Long-term exposure to elevated levels of air pollutants, especially to fine particles (PM2.5), it seems to have a significant influence in the outcomes of people hospitalized for COVID-19.
This reveals a wide multicenter observational study which was presented at the European Congress of Clinical Microbiology and Infectious Diseases (ECCMID) held this year.
The researchers found that the greater the exposure, the greater the risk. Every small increase (ug / m3) in long-term exposure to PM2.5 was associated with more than three times as likely to receive mechanical ventilation and twice as likely to stay in the ICU.
“Our study draws attention to the inequalities systemic factors that may have led to the marked differences in COVID-19 outcomes based on the race and the ethnicity“said Dr. Anita Shallal, from the Henry Ford Hospital in Detroit, in the United States.

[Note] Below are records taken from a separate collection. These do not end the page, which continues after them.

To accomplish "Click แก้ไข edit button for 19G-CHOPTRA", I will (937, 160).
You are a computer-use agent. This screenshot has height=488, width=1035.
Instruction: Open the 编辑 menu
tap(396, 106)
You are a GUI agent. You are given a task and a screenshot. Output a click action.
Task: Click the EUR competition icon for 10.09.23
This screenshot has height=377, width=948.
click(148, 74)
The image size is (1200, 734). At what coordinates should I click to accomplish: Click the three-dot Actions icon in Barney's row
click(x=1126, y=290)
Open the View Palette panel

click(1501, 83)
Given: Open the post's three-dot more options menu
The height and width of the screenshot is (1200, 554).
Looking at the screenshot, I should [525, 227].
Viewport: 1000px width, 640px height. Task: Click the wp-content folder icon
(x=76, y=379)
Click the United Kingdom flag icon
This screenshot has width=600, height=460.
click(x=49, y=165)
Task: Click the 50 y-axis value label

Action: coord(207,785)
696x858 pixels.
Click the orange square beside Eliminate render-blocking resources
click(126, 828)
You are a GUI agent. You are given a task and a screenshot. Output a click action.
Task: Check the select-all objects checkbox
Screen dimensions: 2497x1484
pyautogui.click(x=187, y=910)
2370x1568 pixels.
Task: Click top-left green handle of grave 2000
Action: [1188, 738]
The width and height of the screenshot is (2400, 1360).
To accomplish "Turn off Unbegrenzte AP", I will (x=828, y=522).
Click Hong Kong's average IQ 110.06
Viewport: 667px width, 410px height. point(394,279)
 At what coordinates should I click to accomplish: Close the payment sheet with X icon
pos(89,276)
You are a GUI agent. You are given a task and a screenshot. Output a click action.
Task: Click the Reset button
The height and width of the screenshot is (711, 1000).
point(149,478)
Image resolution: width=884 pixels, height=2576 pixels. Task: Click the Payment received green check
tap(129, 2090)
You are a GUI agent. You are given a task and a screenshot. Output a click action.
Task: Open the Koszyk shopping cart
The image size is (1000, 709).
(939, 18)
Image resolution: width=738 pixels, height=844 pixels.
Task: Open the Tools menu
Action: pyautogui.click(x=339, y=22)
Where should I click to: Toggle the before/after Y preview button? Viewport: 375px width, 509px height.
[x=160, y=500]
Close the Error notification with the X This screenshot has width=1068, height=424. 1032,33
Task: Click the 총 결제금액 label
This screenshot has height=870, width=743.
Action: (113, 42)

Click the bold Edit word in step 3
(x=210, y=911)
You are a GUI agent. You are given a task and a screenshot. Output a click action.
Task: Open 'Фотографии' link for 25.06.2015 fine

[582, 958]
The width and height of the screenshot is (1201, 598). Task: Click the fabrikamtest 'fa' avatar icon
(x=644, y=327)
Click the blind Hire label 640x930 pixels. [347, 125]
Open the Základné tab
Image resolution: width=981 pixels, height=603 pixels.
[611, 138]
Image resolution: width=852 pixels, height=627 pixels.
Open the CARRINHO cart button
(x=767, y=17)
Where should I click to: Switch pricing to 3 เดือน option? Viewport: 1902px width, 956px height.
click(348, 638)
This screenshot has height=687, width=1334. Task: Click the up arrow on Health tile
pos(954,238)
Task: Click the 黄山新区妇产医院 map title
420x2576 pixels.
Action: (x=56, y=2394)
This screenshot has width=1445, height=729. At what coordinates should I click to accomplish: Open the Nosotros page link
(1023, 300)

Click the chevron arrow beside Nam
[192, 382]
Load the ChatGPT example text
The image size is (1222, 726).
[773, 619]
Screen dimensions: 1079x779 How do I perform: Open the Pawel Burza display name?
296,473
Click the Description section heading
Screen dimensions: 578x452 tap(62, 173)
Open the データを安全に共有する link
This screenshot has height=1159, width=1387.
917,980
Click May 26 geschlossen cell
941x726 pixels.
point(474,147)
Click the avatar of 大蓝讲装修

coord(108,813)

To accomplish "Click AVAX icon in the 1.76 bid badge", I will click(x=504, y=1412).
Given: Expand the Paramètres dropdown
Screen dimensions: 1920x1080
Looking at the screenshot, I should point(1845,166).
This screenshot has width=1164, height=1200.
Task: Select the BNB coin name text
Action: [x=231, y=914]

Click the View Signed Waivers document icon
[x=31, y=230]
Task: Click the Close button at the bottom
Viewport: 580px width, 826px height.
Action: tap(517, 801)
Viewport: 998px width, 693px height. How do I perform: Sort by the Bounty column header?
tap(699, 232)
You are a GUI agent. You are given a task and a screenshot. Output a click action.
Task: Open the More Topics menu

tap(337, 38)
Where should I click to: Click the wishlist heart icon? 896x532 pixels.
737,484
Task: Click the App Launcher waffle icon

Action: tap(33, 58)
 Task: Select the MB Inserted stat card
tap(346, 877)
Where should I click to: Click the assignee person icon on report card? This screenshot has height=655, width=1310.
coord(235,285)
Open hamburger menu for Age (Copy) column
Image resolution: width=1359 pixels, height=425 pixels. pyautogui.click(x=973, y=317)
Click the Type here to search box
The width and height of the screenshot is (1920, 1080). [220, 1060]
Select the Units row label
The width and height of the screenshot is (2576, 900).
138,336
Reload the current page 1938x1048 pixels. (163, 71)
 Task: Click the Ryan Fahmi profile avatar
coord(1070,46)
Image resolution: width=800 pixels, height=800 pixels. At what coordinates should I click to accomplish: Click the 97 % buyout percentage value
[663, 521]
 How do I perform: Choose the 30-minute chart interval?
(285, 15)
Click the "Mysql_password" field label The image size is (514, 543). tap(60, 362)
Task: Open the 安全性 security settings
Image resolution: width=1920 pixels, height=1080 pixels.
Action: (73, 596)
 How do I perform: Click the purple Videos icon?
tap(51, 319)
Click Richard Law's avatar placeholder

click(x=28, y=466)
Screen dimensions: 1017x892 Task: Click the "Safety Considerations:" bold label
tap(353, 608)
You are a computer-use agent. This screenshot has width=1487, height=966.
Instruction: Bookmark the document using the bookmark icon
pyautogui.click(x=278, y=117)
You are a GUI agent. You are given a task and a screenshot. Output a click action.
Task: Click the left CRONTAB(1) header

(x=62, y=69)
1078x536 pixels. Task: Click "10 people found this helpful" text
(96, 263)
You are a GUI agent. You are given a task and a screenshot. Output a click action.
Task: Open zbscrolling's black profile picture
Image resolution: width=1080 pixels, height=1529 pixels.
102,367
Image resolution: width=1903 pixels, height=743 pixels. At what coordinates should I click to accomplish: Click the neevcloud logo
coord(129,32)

“The greater the exposure, the greater the risk,” say the experts. Photo: AFP
And he detailed: “Communities of color are more likely to be located in areas closer to the industrial contamination and from working in companies that expose them to air pollution. “
According to the American Lung Association, Detroit It is the twelfth most polluted city in the United States for year-round fine particulate matter (PM2.5) pollution.
Ambient air pollution – including potentially harmful pollutants such as PM2.5 and toxic gases emitted by industries, households and vehicles- can increase inflammation and oxidative stress in the respiratory system, exacerbating pre-existing lung diseases.
The atmospheric pollution was linked to worse health outcomes, including a increased risk of death, by respiratory viruses such as influenza.
How was the study
To examine the association between air pollution and the severity of coronavirus outcomes, the researchers analyzed data from 2,038 adults with COVID-19 who were admitted to four large Henry Ford Health System hospitals between March 12 and March 12. April 24, 2020. Patients were followed up until May 27, 2020.
The experts collected data on the place where participants lived, as well as data from the United States Environmental Protection Agency and other sources on local levels of pollutants, including PM2.5, ozone, and lead paint (percent of homes built before 1960).
Long-term exposure to air pollution can impair the immune system. Photo: Europa Press
Thus they explored the association between COVID-19 results and the exposure to PM2.5, ozone, lead paint, traffic, hazardous waste, and sewage discharges.
They found that male, black, obese, or more serious long-term health-impaired patients were much more likely to be mechanically ventilated and admitted to the ICU. The same was true of patients who lived in areas with higher levels of PM2.5 and lead paint.
Even after taking into account potentially influencing factorsLike age, BMI, and underlying diseases, the analysis revealed that being male, being obese, and having more severe long-term health problems were a good predictor of death upon admission.
Similarly, a higher PM2.5 level was an independent predictor of mechanical ventilation and ICU staybut not from an increased risk of dying from COVID-19.
“The main conclusion is that living in a more polluted neighborhood is a risk factor independent of the severity of the disease for coronavirus, “said Dr. Shallal.
Living in a more polluted neighborhood is a risk factor independent of the severity of the disease. Photo: EFE
“Although it is not clear how air pollutants contribute to the increased severity of the disease, long-term exposure to air pollution may impair the immune system, which leads both to a increased susceptibility to viruses as well as more serious viral infections, “he added.
“In a double whammy, fine particles from air pollution can also act as carriers of the virus, increasing its spread, he added. It is urgent to continue investigating to guide policy and environmental protection in order to minimize the impact of COVID-19 in highly industrialized communities that are home to our most vulnerable residents. “
The authors note that their study was observational, so they cannot establish the cause. They add that although they adjusted for several influencing factors, it is still possible that other factors that could not be fully controlled, such as disease severity at presentation, contribute to the observed results.